WHAT TO DO ::
Search the listing below for the word "size", and copy every line in which it turns up.

AVAILABLE DATA ::
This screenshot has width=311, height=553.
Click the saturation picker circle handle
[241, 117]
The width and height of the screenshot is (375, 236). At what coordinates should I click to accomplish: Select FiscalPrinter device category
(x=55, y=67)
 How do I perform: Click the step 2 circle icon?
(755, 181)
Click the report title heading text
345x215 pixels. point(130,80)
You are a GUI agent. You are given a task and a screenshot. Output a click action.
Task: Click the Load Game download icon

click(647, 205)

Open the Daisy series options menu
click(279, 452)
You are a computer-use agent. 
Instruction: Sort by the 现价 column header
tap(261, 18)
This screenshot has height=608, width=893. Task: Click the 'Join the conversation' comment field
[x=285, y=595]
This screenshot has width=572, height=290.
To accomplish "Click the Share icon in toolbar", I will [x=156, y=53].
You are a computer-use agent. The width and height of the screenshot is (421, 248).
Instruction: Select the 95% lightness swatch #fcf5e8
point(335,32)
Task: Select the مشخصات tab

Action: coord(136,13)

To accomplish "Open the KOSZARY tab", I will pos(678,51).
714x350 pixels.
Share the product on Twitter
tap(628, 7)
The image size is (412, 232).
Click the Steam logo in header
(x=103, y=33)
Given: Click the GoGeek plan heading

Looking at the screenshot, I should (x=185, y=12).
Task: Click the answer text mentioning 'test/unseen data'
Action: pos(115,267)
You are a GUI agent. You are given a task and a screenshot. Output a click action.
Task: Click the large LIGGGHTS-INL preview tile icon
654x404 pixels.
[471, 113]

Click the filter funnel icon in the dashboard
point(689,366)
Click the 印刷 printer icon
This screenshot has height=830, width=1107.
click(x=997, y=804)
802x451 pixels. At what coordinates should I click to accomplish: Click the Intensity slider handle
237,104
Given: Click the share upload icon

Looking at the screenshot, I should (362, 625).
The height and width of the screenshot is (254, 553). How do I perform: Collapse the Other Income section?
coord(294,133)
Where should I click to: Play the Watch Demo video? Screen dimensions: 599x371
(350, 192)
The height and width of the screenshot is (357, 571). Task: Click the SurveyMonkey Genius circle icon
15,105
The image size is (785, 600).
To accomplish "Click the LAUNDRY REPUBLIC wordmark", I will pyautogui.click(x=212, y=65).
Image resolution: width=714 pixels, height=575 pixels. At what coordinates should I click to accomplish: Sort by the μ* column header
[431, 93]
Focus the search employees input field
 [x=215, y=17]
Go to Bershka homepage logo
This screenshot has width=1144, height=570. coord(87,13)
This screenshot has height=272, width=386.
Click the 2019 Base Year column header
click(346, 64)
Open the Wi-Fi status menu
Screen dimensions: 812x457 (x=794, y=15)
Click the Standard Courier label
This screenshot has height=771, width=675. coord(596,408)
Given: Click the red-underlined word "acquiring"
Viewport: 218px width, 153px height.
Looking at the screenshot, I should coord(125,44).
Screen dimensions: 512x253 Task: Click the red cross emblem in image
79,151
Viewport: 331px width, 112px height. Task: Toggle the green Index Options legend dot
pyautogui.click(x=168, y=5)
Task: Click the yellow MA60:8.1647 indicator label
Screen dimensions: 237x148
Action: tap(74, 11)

ANSWER BELOW ::
The image size is (412, 232).
The image size is (785, 600).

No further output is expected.